- **PROBLEM DETAILS**: Of all the lines below, return only those starting with the line holding "You are a computer-use agent." and going on through the line holding "Instruction: Click the Intel label", exactly as written.

- **PROVIDED MATERIAL**:
────
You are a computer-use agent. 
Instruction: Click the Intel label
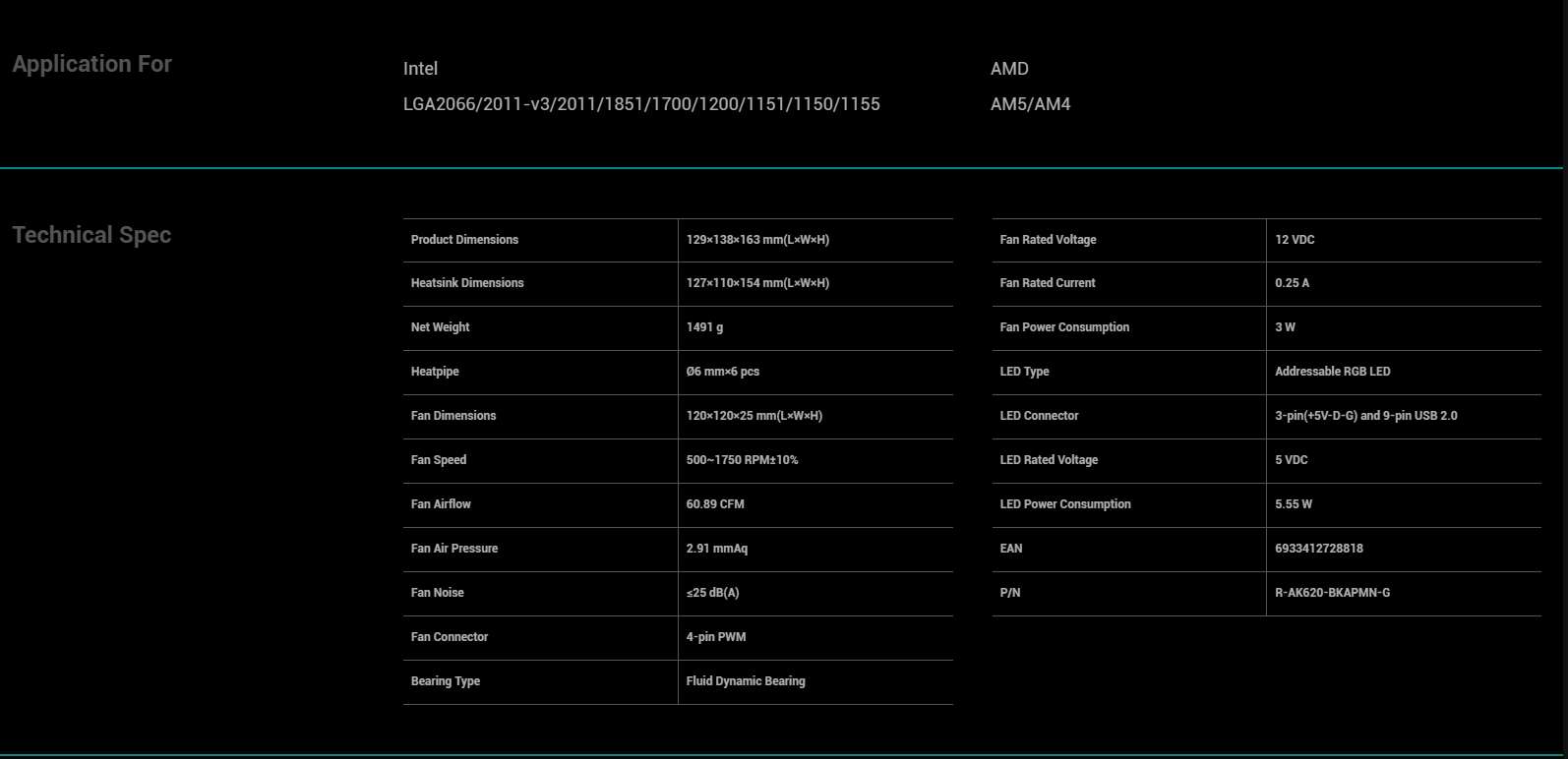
────
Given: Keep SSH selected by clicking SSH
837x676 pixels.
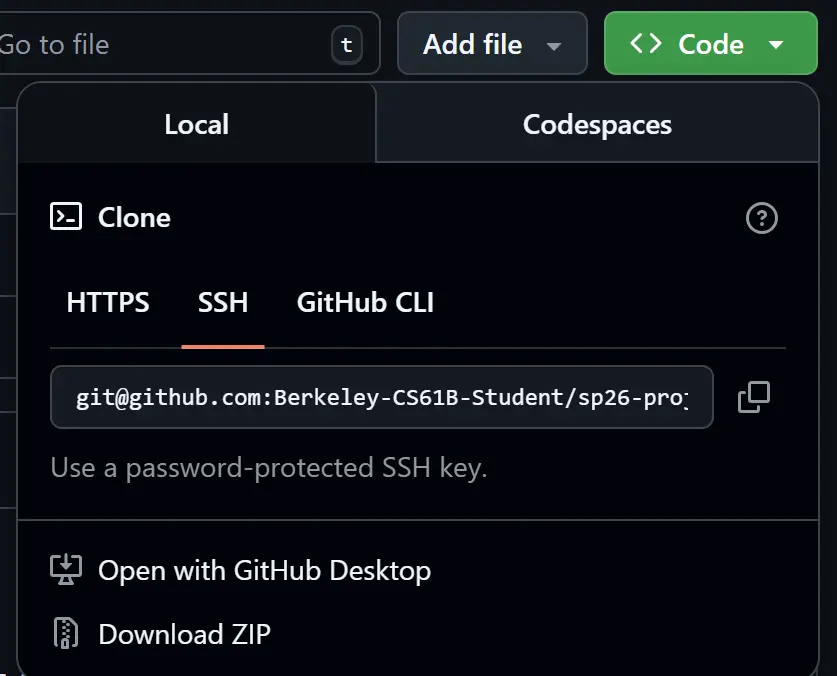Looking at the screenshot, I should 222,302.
────
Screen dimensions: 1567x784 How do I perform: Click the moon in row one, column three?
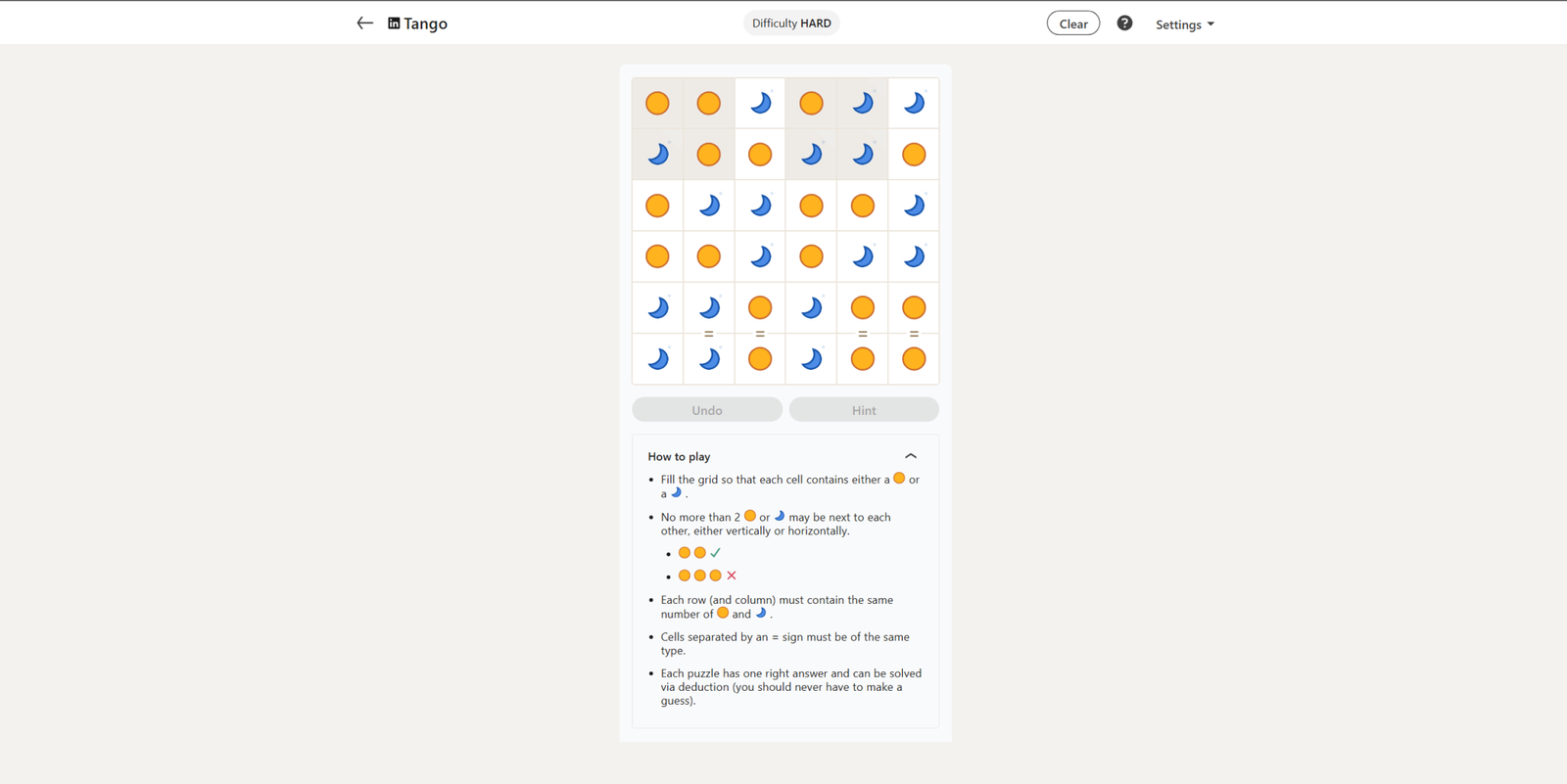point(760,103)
────
- **PROBLEM SOLUTION**:
You are a computer-use agent. 
Instruction: Click the Intel label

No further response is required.